Merlan en bélier farci à l'andouille
Après cette dérive dans les bris de la tempête, je me suis dirigé vers une autre grève, avec le projet d'en ramener cette fois des animaux vivants, crabes-sardine (étrilles) ou ormeaux, bien que le coefficient de marée fut un peu trop faible pour ces derniers.

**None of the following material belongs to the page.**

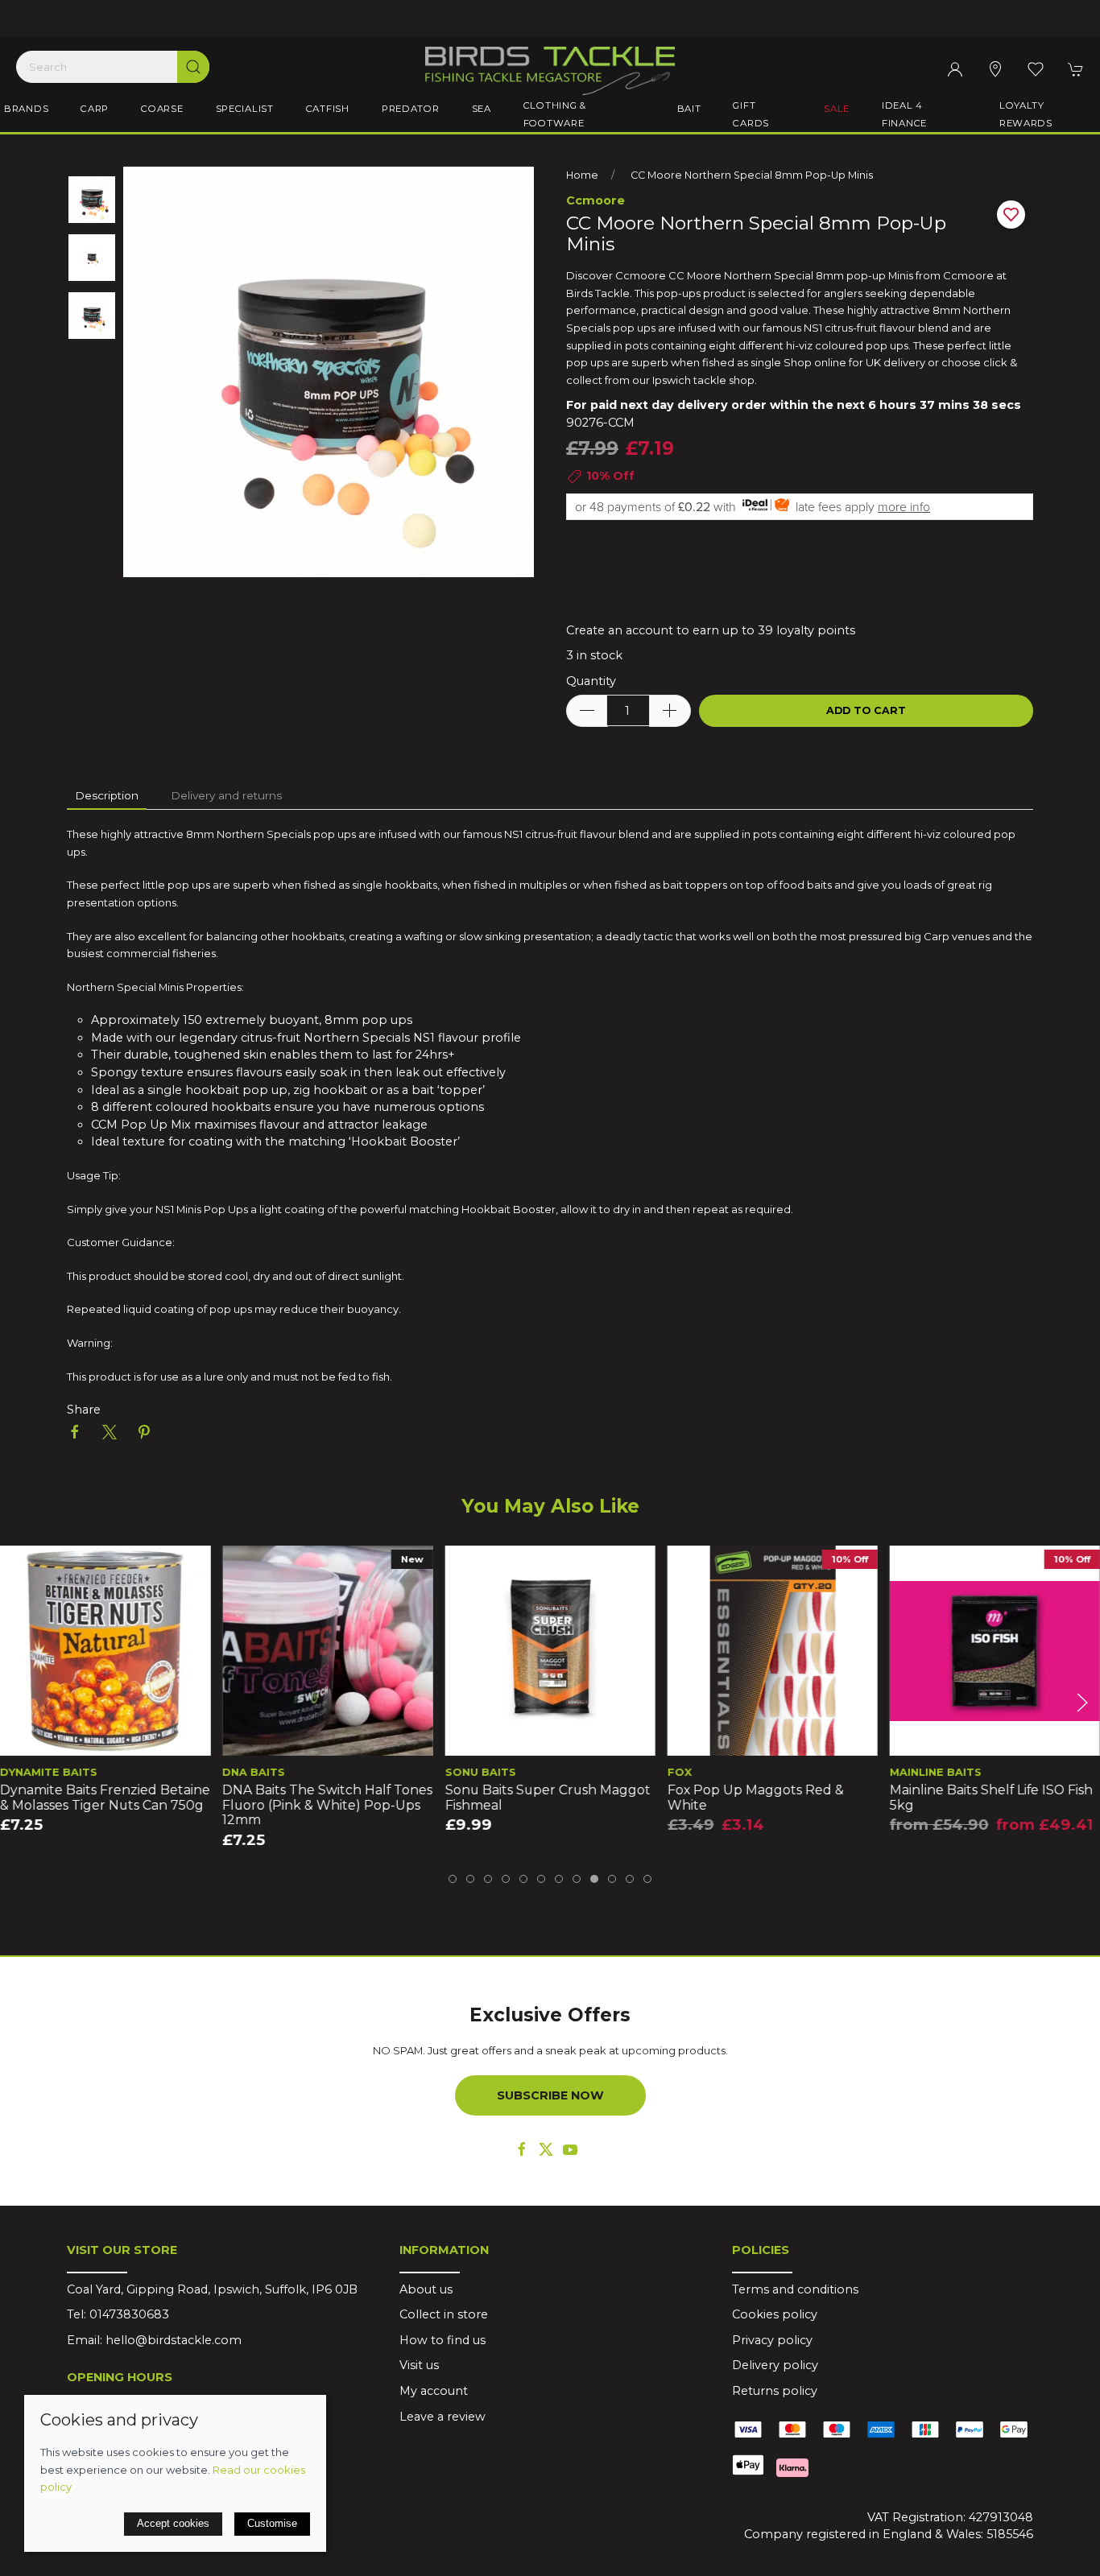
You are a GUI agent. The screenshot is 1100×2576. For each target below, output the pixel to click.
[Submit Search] (193, 67)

Arrivé un peu en avance sur le reflux, je m'attardais à contempler les algues brunes si noires et les algues rouges si écarlates en cette saison. Âmes sombres et coeurs qui saignent, j'avais encore en tête la belle chanson de Serge Gainsbourg, depuis la découverte de cette cassette échouée, "Les goémons".
"Algues brunes ou rouges
Dessous la vague bougent
Les goémons
Mes amours leur ressemblent,
Il n'en reste il me semble
Que goémons
Que des fleurs arrachées
Se mourant comme les
Noirs goémons
Que l'on prend, que l'on jette
Comme la mer rejette
Les goémons"
J'aperçus à une courte encablure un homme brun vêtu de noir, debout, immobile sur un rocher surplombant la mer. Il fixait le ressac avec intensité, où les goémons s'alanguissaient au rythme lent de la mer qui se retire. Il ressemblait à un cormoran découragé, aux ailes baissées voire brûlées ou blessées.
"Mes blessures revivent
À la danse lascive
Des goémons
Dieu comme elle était belle,
Vous souvenez-vous d'elle
Les goémons
Elle avait la langueur
Et le goût et l'odeur
Des goémons
Je pris son innocence
À la sourde cadence
Des goémons"
Puis tout à coup surgit un gamin, un garçon en culotte courte, pull marin crevé aux manches, chevelure rousse ébouriffée. Il est resté un moment regarder l'homme triste, la tête levée vers son rocher noir, puis ils ont parlé un instant, l'homme a esquissé un sourire, presque une grimace, puis il s'en est allé marcher sur les dunes.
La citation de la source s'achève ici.